== MATERIALS PROVIDED

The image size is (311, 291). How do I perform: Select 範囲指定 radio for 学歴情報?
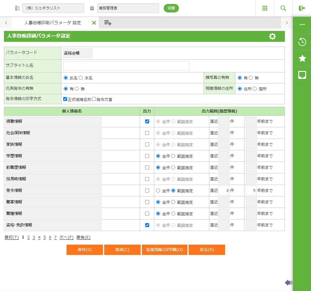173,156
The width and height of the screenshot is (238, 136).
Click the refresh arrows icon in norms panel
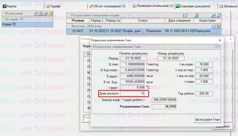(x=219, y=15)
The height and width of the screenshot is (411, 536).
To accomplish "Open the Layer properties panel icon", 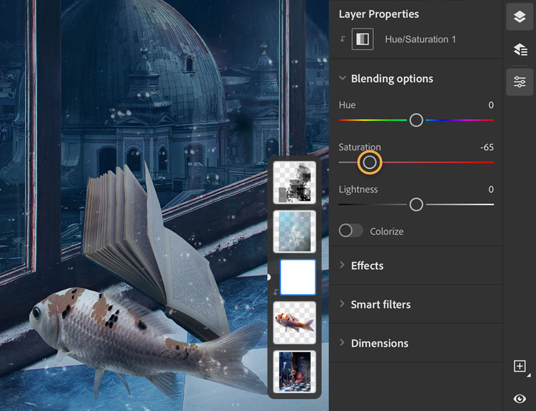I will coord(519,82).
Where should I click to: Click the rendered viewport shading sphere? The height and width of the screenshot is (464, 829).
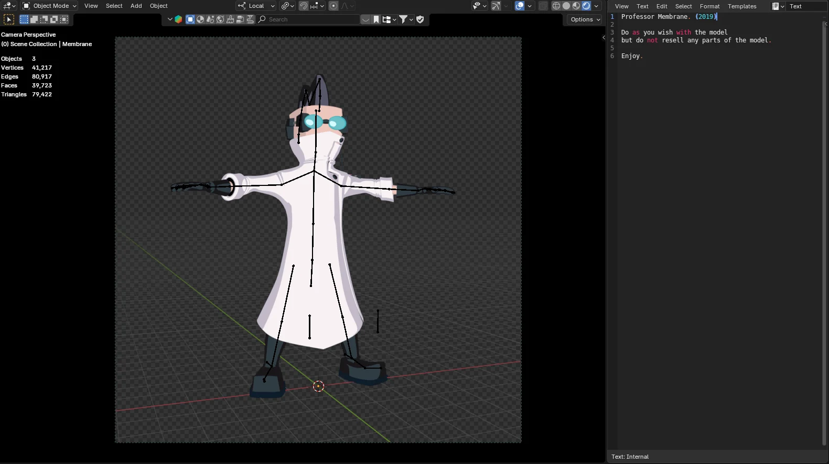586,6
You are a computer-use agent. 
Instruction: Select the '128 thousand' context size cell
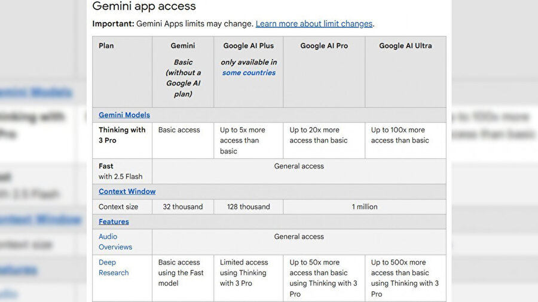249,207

====
== MATERIALS PROVIDED

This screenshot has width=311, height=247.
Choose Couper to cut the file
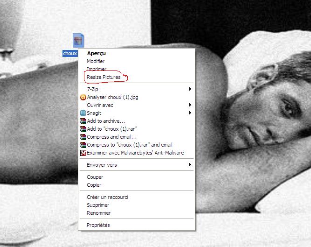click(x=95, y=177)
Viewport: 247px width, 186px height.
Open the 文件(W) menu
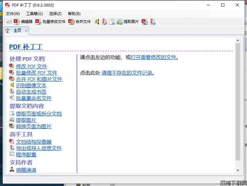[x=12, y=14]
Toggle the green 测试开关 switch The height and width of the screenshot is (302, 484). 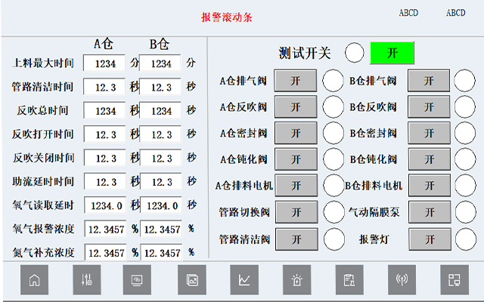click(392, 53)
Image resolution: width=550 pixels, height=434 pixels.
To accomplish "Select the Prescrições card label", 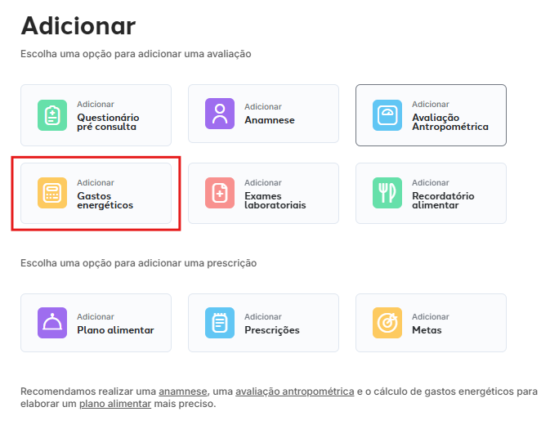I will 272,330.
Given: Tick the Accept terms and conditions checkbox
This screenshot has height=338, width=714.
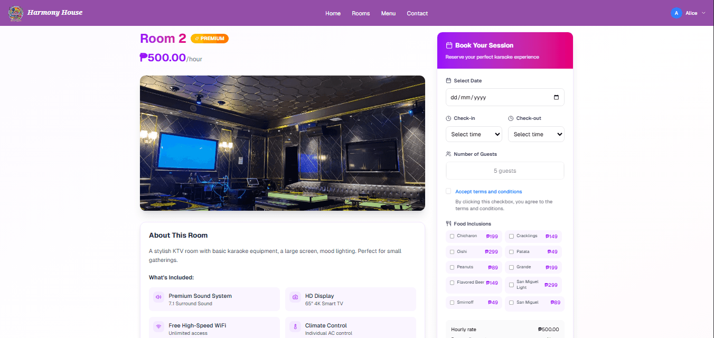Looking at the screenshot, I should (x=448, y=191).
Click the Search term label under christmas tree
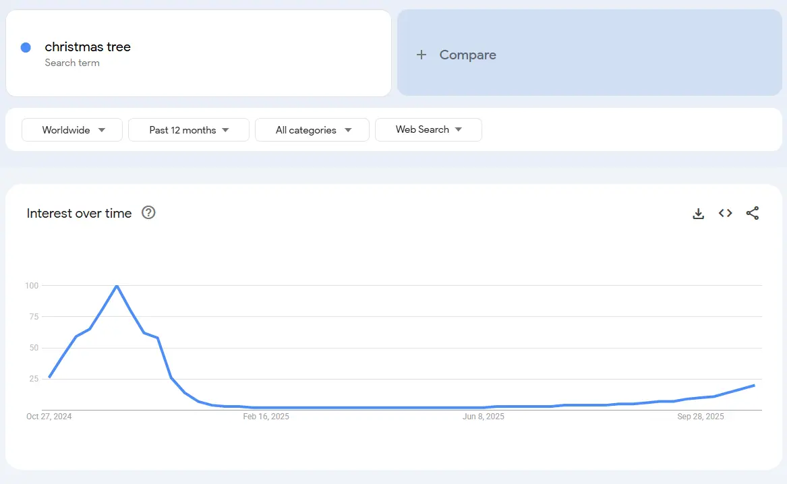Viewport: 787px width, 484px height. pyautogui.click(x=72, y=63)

====

ACTIVITY: Restate the lines above from the one containing "The image size" through the one containing "The height and width of the screenshot is (411, 536).", inclusive, exactly and without pictures.

PROBLEM SOLUTION:
The image size is (311, 291). How do I perform: Select 範囲指定 radio for 学歴情報?
173,156
The width and height of the screenshot is (238, 136).
Click the refresh arrows icon in norms panel
(x=219, y=15)
The height and width of the screenshot is (411, 536).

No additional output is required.